Activity:
Write out every line below that includes the word "Vice".

(Dataset entries)

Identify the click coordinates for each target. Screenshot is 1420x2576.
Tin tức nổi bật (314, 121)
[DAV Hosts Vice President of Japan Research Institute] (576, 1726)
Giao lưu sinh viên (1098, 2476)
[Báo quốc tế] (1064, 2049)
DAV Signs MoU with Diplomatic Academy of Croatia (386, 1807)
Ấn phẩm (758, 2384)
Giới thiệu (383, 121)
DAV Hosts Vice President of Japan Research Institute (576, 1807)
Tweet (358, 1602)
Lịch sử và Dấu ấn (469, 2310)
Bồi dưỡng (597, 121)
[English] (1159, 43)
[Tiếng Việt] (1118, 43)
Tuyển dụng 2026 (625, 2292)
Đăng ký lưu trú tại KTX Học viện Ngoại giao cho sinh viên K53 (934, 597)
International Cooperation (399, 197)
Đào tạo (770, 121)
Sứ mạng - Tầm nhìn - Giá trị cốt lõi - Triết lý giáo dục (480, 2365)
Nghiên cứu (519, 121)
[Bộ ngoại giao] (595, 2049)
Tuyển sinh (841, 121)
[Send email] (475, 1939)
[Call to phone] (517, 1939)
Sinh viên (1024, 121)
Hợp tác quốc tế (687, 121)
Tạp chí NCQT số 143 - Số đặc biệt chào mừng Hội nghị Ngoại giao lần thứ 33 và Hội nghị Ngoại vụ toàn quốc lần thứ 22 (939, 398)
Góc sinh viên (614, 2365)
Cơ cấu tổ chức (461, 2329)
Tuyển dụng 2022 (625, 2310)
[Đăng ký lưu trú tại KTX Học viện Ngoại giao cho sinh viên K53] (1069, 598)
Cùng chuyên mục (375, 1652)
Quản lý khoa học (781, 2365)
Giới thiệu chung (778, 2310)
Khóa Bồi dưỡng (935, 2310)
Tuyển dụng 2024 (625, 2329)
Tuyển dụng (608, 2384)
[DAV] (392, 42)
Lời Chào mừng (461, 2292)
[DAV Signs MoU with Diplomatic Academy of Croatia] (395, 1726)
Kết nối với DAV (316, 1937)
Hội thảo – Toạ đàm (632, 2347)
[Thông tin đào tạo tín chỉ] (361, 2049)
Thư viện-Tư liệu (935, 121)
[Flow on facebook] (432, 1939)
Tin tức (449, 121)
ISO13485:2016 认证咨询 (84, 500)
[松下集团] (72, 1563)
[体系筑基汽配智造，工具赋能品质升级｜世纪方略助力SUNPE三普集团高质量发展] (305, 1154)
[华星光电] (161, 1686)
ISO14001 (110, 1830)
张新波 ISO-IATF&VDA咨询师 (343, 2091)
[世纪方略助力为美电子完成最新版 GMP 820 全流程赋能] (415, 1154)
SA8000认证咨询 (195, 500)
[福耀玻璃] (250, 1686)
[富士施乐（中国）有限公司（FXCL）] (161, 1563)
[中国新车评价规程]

Output of the exercise:
[DAV Hosts Vice President of Japan Research Institute] (576, 1726)
DAV Hosts Vice President of Japan Research Institute (576, 1807)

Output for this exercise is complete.